Start of Data to process

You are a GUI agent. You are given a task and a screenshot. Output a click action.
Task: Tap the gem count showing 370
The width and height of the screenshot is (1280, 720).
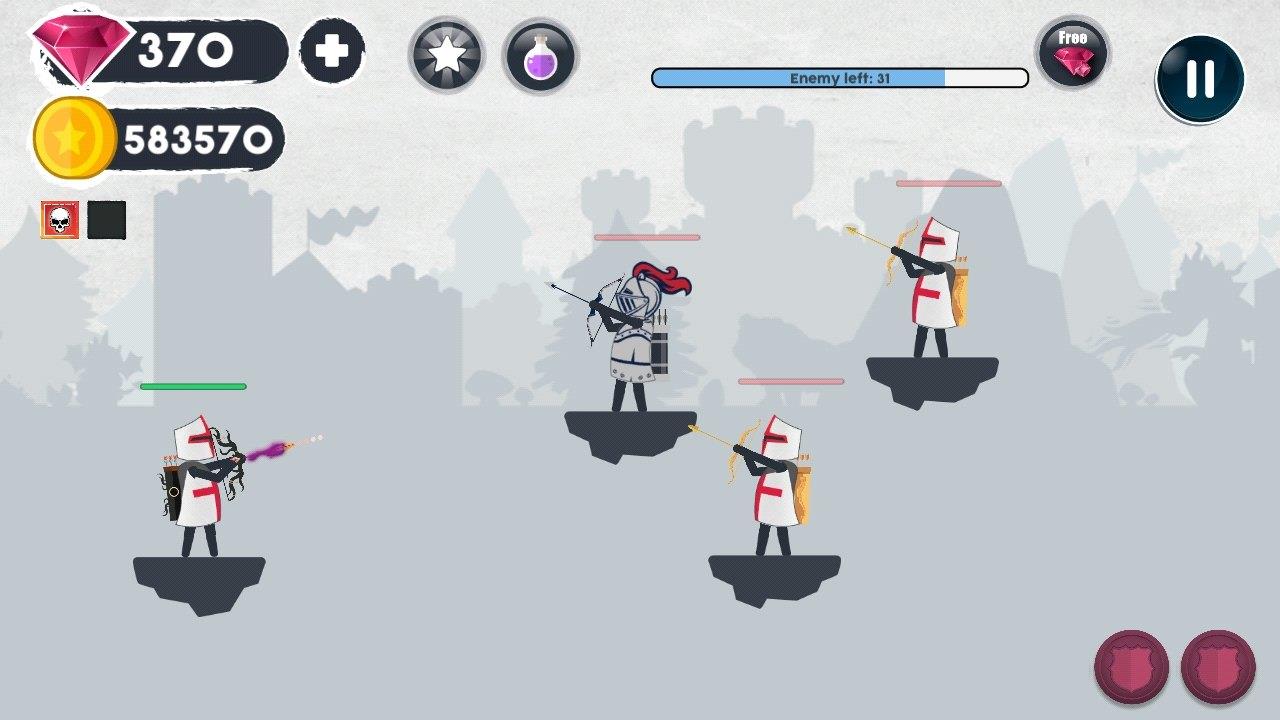(180, 44)
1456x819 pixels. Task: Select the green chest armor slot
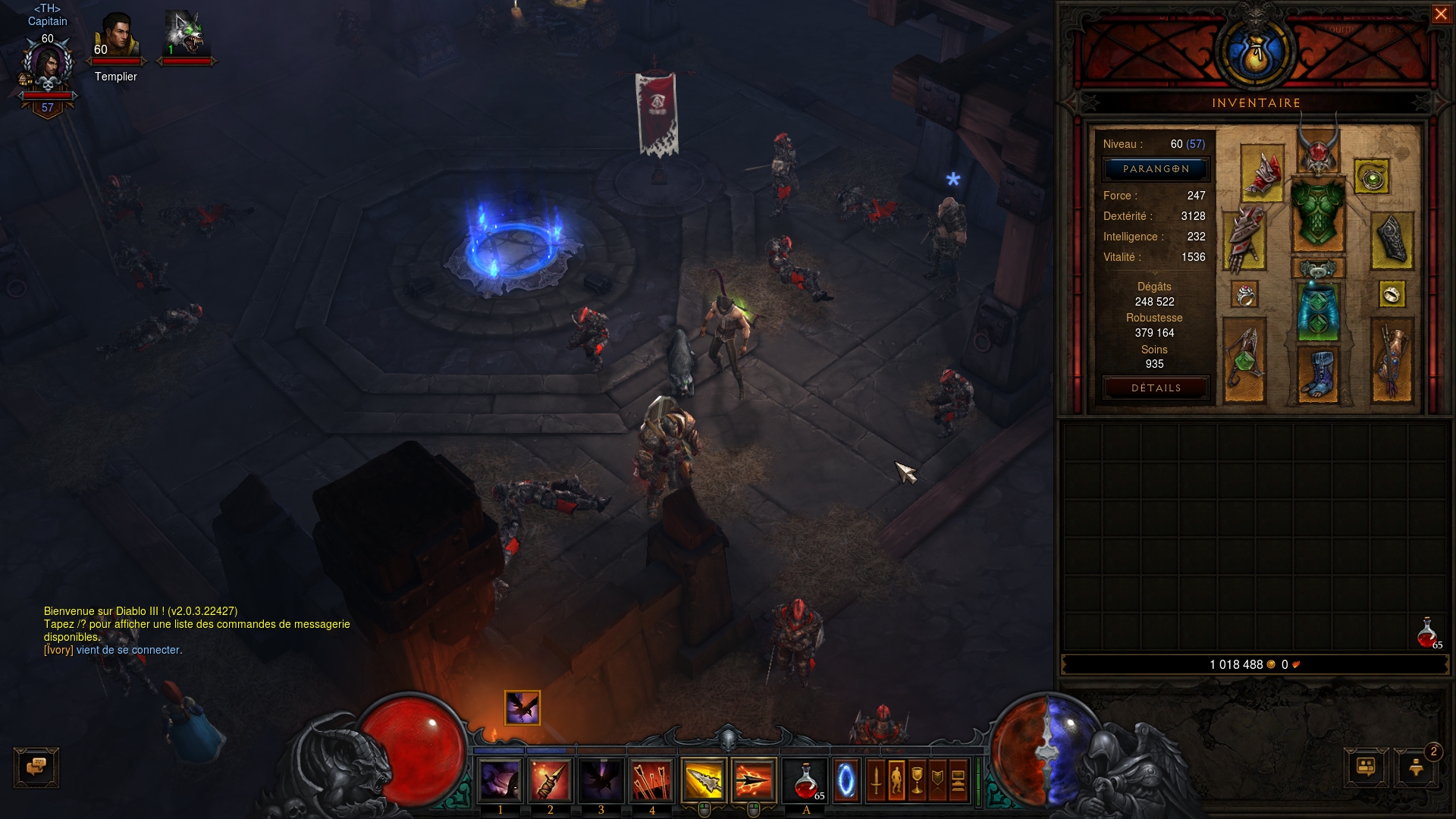click(1318, 216)
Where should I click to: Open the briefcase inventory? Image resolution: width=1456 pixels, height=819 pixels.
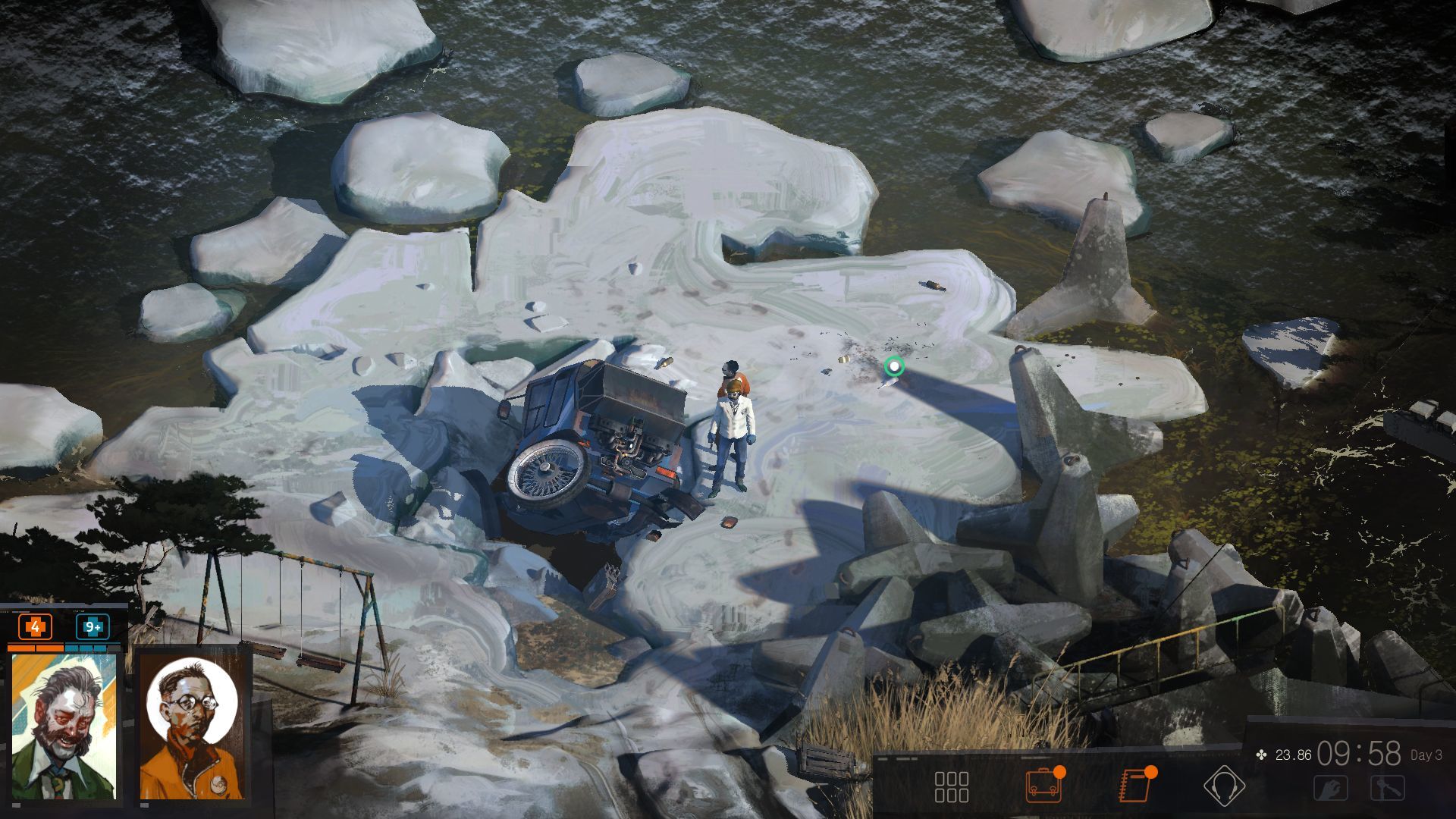coord(1043,786)
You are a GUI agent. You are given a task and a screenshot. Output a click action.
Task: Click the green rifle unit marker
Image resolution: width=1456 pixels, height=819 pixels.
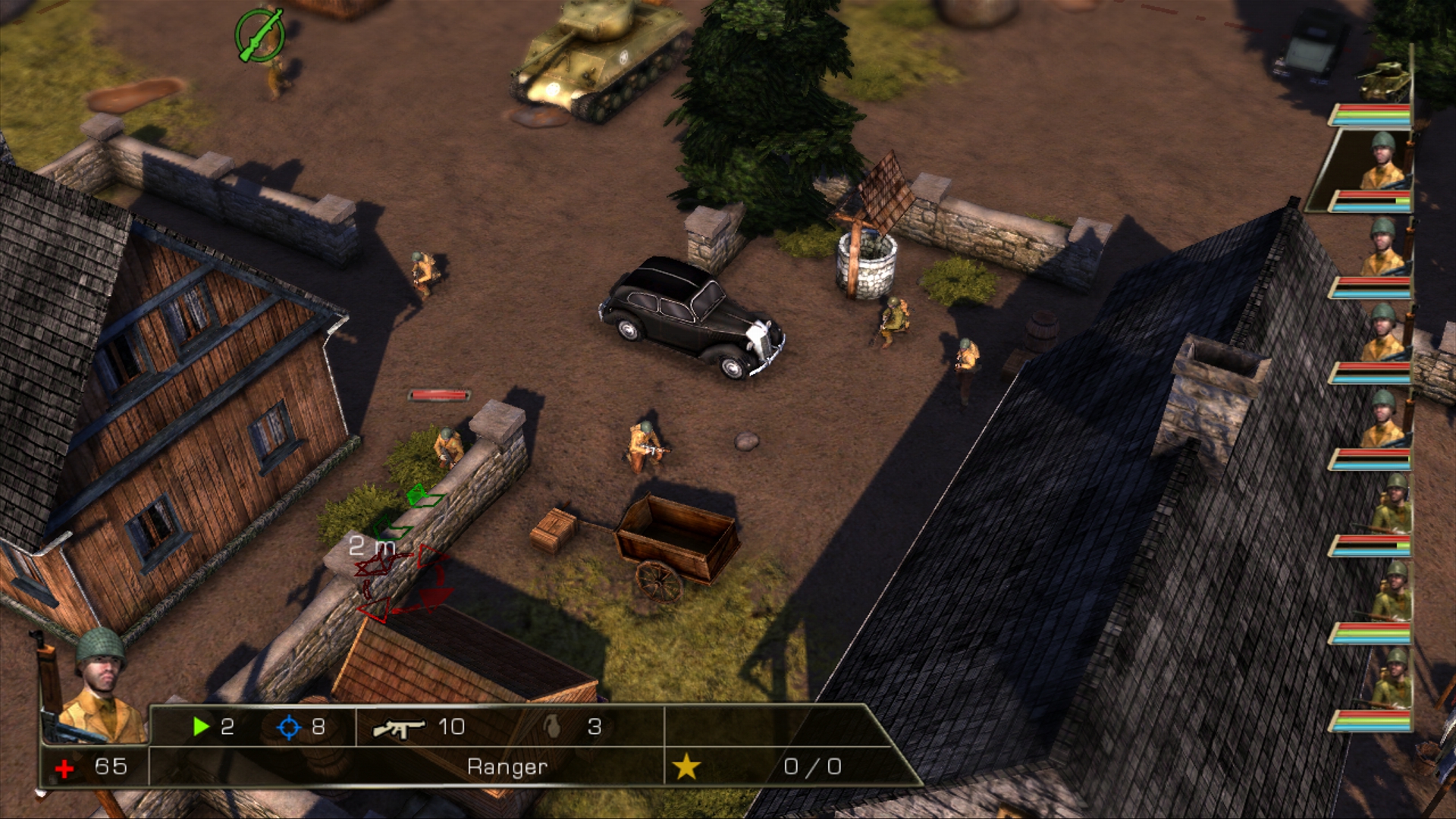click(x=259, y=35)
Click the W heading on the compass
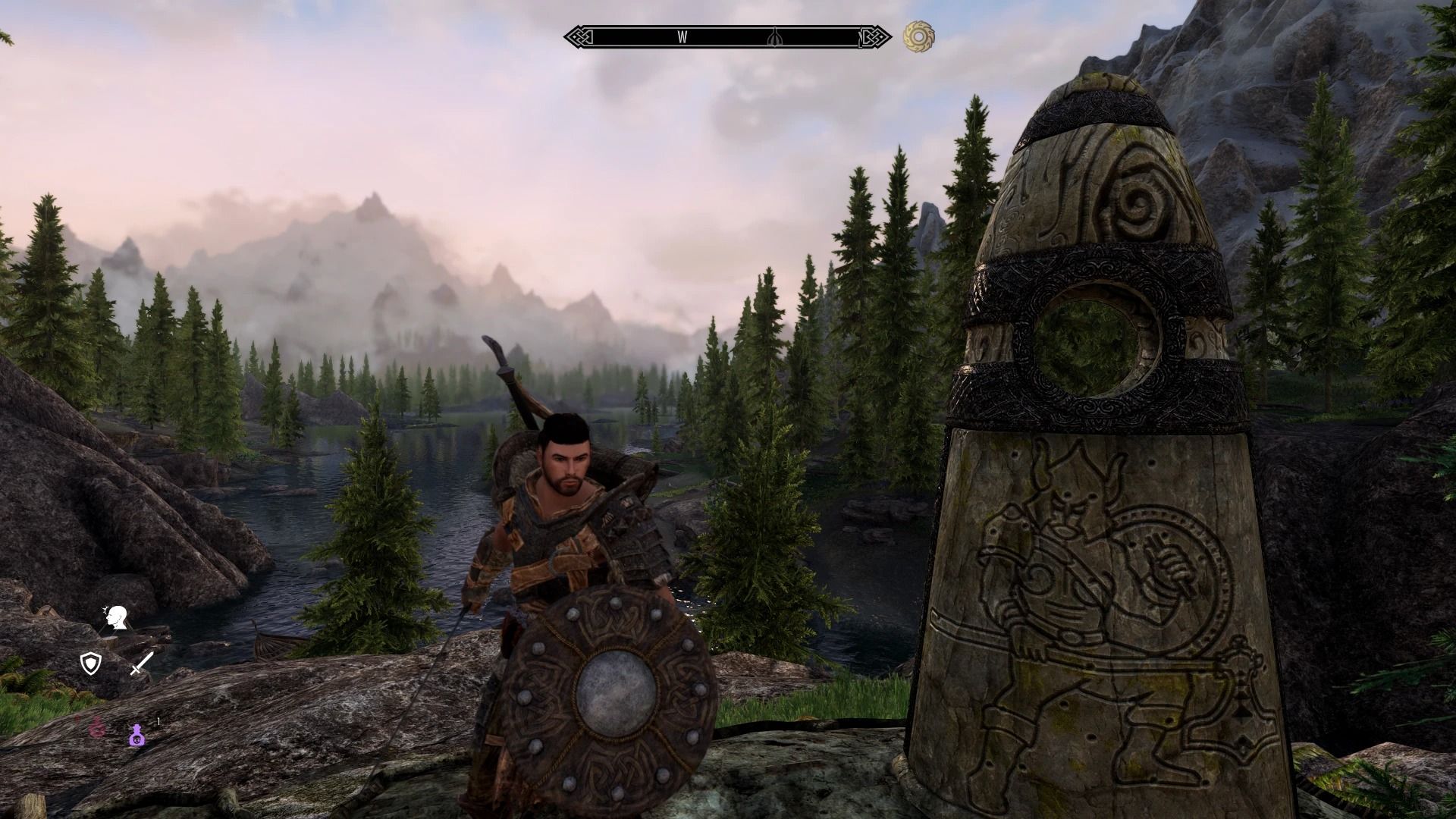This screenshot has height=819, width=1456. [x=682, y=35]
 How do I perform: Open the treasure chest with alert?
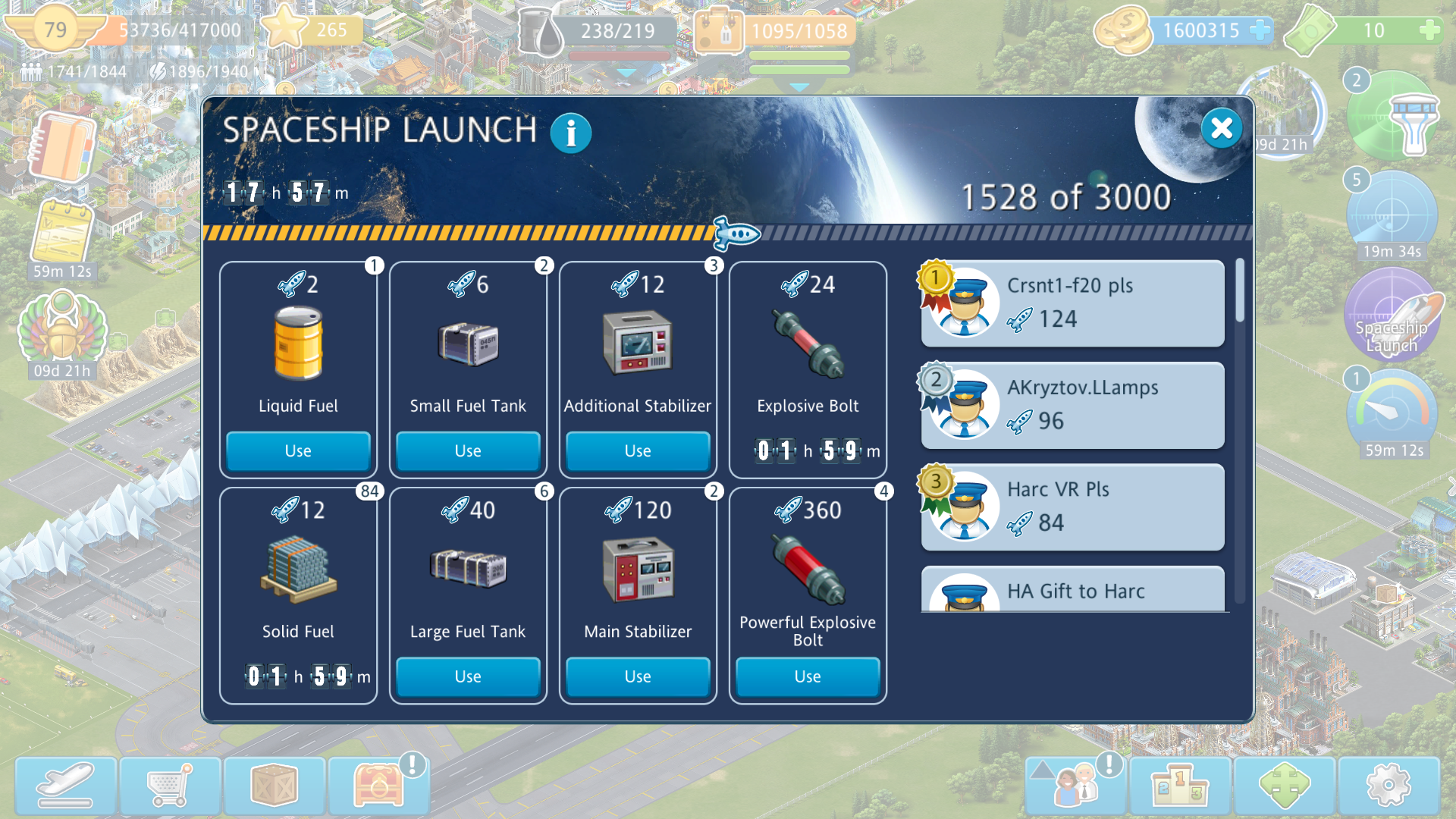coord(378,786)
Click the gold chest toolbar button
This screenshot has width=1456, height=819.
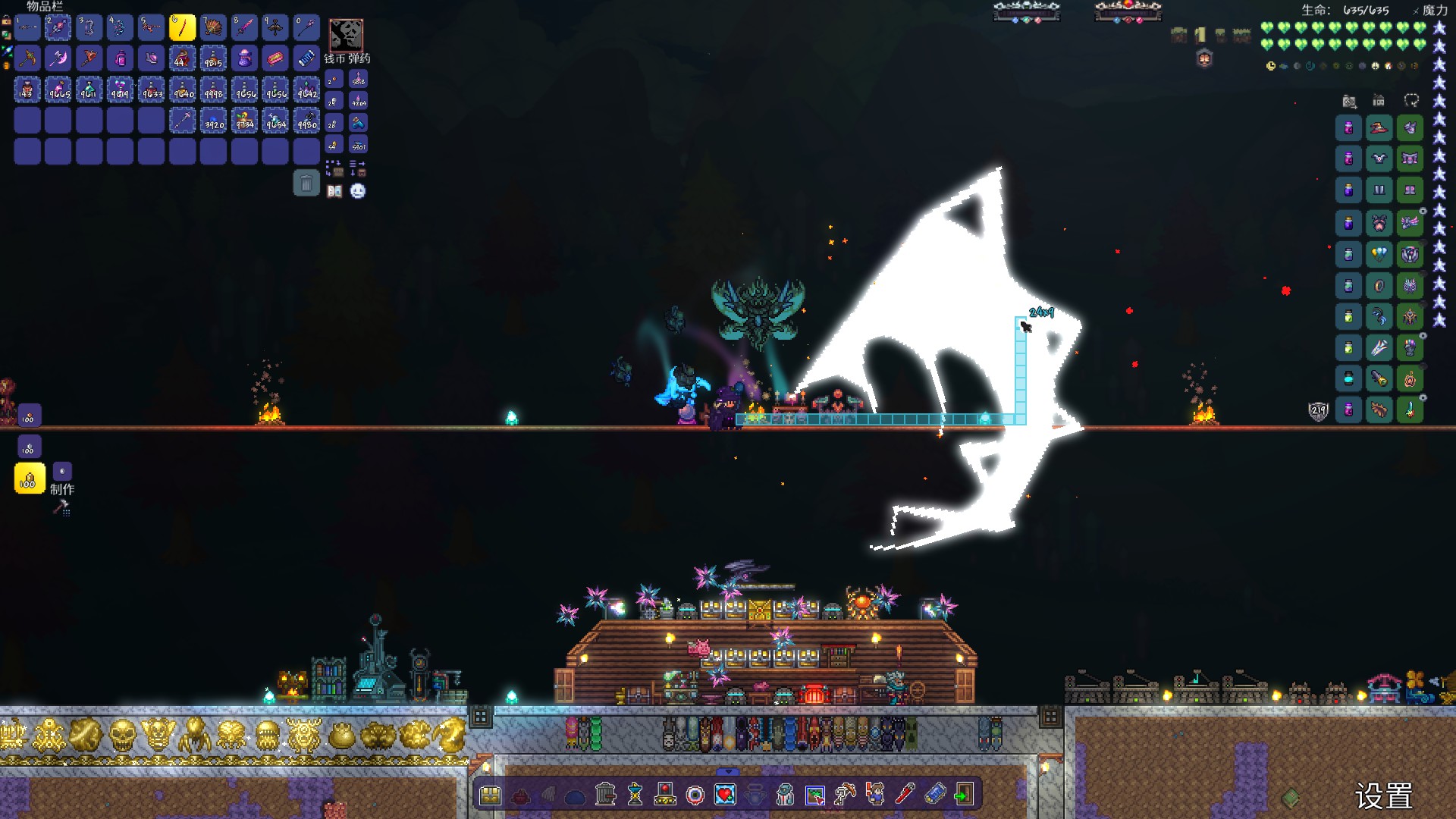pos(491,795)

End of Data to process

What is being asked: Can you print out every entry above word for word, leaving out the pictures?

Expected answer:
You are a GUI agent. You are given a task and a screenshot. Output a click action.
Task: Tap the gem count showing 370
The width and height of the screenshot is (1280, 720).
(180, 44)
1456x819 pixels. Task: Select the green chest armor slot
click(1318, 216)
Where should I click to: Open the briefcase inventory? Image resolution: width=1456 pixels, height=819 pixels.
coord(1043,786)
You are a GUI agent. You are given a task and a screenshot. Output a click action.
Task: Click the green rifle unit marker
Image resolution: width=1456 pixels, height=819 pixels.
click(x=259, y=35)
Click the W heading on the compass
This screenshot has height=819, width=1456. [x=682, y=35]
 How do I perform: Open the treasure chest with alert?
coord(378,786)
Click the gold chest toolbar button
This screenshot has width=1456, height=819.
pos(491,795)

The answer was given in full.